● **Text**:
It is well known that early cochlear implantation at a young age leads to better speech and language development outcomes in children with hearing loss, thanks to the large volume of dedicated research on the subject.1-3 What remains unclear is how the advantages from early implantation translate into better social and communication skills and, ultimately, improved quality of life in adolescence.
Many studies have attempted to elucidate that connection but yielded conflicting results with quite a bit of variability among their subjects with cochlear implants (CIs), said Margarita Hofmann, AuD, a clinical audiologist at McMaster Children's Hospital, which is part of Hamilton Health Services in Hamilton, Ontario, Canada. “Some studies found that quality of life [QoL] did not differ significantly between children with CIs and children with normal hearing, while other studies determined difficulties in certain aspects of QoL, including peer acceptance, social-emotional adjustment, and self-esteem relative to hearing peers,” she said. “This variability in results was attributed, in part, to various factors that have been found to impact performance with a CI, such as age at implant, mode of communication, and cognitive factors, but which were never formally researched.”
Given that the benefits of early implantation are already well documented, Hofmann and her colleagues decided to control for the age of implant to take a closer look at other factors that could affect the quality of life outcome of adolescent CI users, including socioeconomic status (SES) and communication methodology, in their research.4 Their study included only adolescents who received a CI prior to the age of 5, a total of 43 subjects, and excluded children who demonstrated factors known to negatively impact performance, such as cognitive, visual, or developmental delay.

● **The task**: Repeat word for word the part of the cochlear implant text starting with "Given that the" and going on through "or developmental delay.".

● **Data segment**:
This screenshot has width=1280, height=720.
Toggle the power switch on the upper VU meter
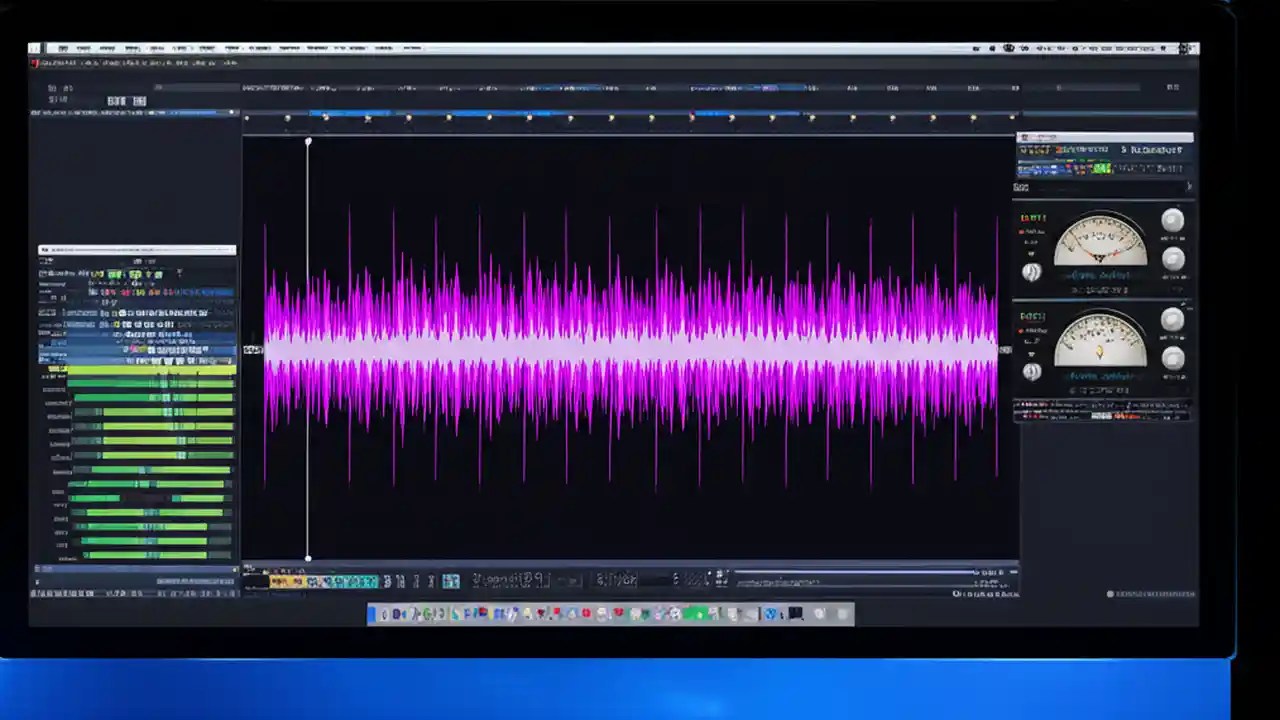click(x=1032, y=272)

● **Answer box**:
Given that the benefits of early implantation are already well documented, Hofmann and her colleagues decided to control for the age of implant to take a closer look at other factors that could affect the quality of life outcome of adolescent CI users, including socioeconomic status (SES) and communication methodology, in their research.4 Their study included only adolescents who received a CI prior to the age of 5, a total of 43 subjects, and excluded children who demonstrated factors known to negatively impact performance, such as cognitive, visual, or developmental delay.